Faculty Profile

  Rock Solid
Gary Meek
 Rock Solid
Computer engineering professor Jim Hamblen has earned praise for his hands-on teaching methods.

By Gary Goettling

Alumnus Jim Hamblen knows the joy of tinkering. As a kid, he liked to open things up out of curiosity to see what was inside, how they worked. It's a hard habit to break.

"I just got a new computer gizmo for the lab the other day and the first thing I did was pop the screws off the back to take a look inside," he laughs.

In high school, he spent many an afternoon meticulously sorting and soldering the capacitors, transistors, color-coded diodes and other electronic paraphernalia from the latest Heath Kit.

As a professor of computer engineering at Tech, Hamblen, EE 74, PhD 84, has brought his penchant for hands-on learning to the classroom for more than 20 years.
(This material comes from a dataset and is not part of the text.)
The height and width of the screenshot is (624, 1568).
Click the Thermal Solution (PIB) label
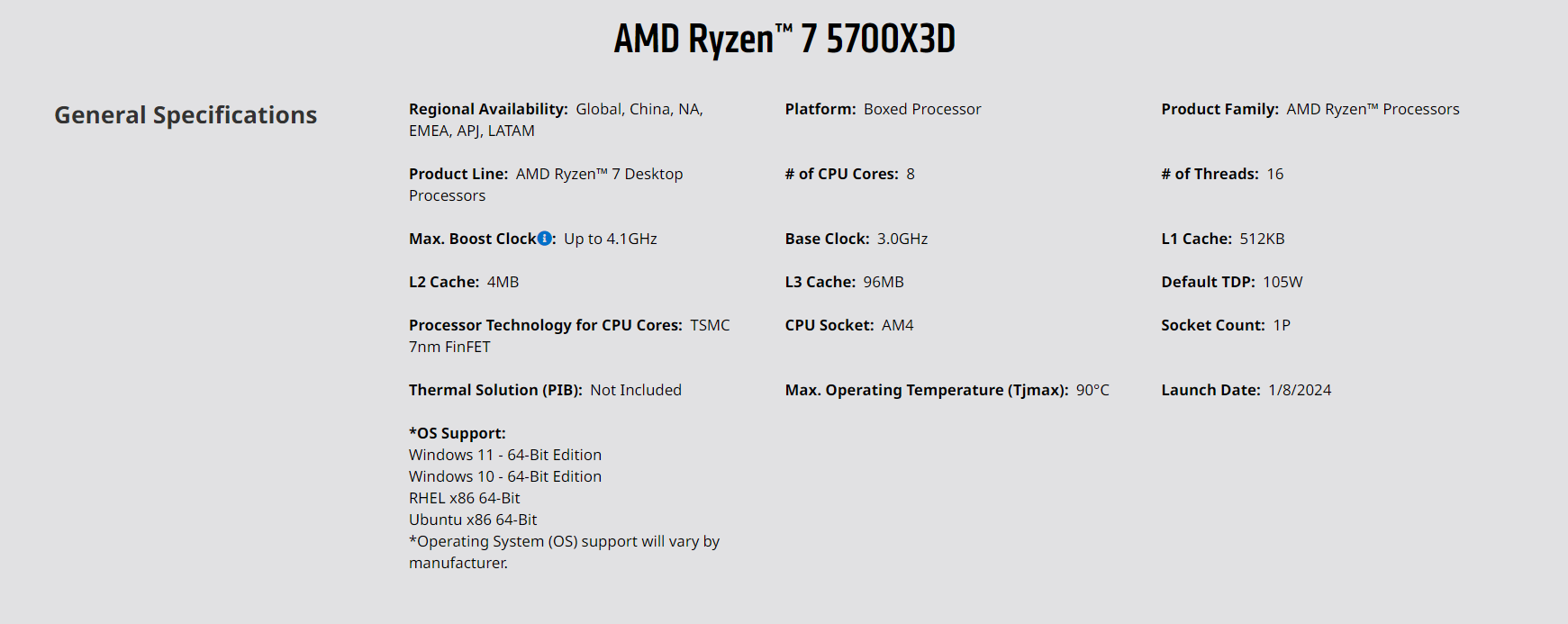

"I've been involved in a lot of the senior design courses, where students take a computer and build something," he says. "A lot of them built various kinds of robots or prototypes of some sort of embedded product they thought would be an interesting gizmo to have around."

Learning by doing is important enough to Hamblen that he requires hands-on design projects of all his students, a task most find rewarding.

One recent measure of their appreciation is Hamblen's receipt of the 2006 W. Roane Beard Outstanding Teacher Award, endowed by the class of 1940 to reward teaching excellence. Other honors include the Eta Kappa Nu Outstanding Teacher Award from the electrical and computer engineering senior class of 2004.

When he's not teaching or conducting research — Hamblen's research activities include rapid prototyping of digital systems, embedded systems, computer architecture and computer-aided design — he might be adding to his collection of rocks and minerals.

Hamblen's particular interest is fluorescent minerals, which represent but a tiny fraction of the mineral world. "A lot of them look like ordinary old rocks in the daylight," he says in explaining their appeal. "When you hit them with an ultraviolet light, you see all kinds of incredibly bright, vivid colors coming off of something that looks like a plain rock."